Kasus pornografi yang kian marak hari-hari ini menjadi parameter menjamurnya arus liberalisme pemikiran yang berbuah dekadensi moral. Dengan landasan kebebasan tanpa batas dan hak asasi manusia versi 'manusia' yang meruntuhkan kewajiban manusia, tidak sedikit yang menolak tersahkannya RUU Pornografi.
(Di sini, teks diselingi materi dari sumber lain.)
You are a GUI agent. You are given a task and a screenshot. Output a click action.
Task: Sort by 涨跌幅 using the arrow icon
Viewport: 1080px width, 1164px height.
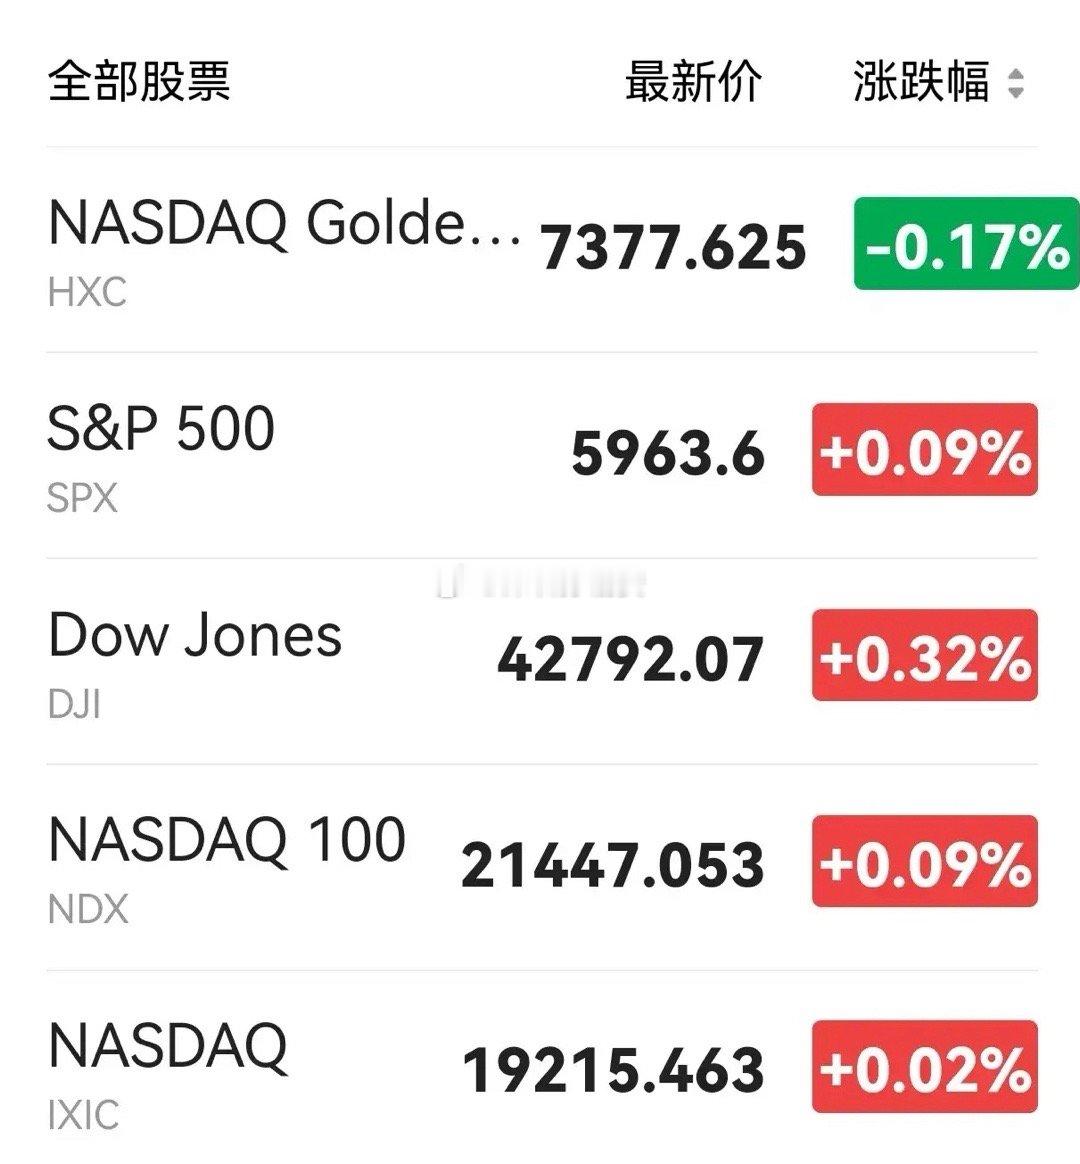click(1016, 83)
Berdasar sensus, masyarakat Indonesia merupakan pengonsumsi situs porno terbesar ketiga. Ironis memang, sebagai negara yang identik dengan adat ketimuran dan bahkan penduduk muslim terbesar di dunia menyandang gelar seperti itu. Tetapi kenyataan ini menunjukan adanya indikasi konkrit bahwa negara muslim ini merupakan proyek besar arus liberalisasi.

Ormas dan partai Islam yang sangat bersemangat menggolkan RUU Pornografi menjadi alasan penting terjadinya penolakan. Karena mereka –penolak- seakan mencium isu peraturan berbau syari'ah. Hal tersebut terlihat ketika semangat yang tak kalah teriakannya dari fraksi PDIP dan PDS di DPR yang notabene sebagai partai nasionalis sekuler dan berbasis kristen menolak mentah-mentah RUU Pornografi.

Kedua, kondisi budaya 'telanjang' –baca: busana minim bahan- telah sangat dinikmati oleh pengumbar dan penikmat shahwat syaithani. Katakanlah para artis yang mengais rezeki dari memamerkan aurat, pelacur kelas teri sampai kelas kakap yang selama ini seakan mendapat legitimasi karena mendapat lokalisasi dan julukan PSK, 'penduduk' bali yang mendapat pemasukan hebat dari turis dan wisatawan asing yang biasa dengan budaya 'telanjang', sampai anggota legislatif yang sudah banyak terblow up media karena kasus amoral seperti Yahya Zaeni, Max Muin, dan lain-lain.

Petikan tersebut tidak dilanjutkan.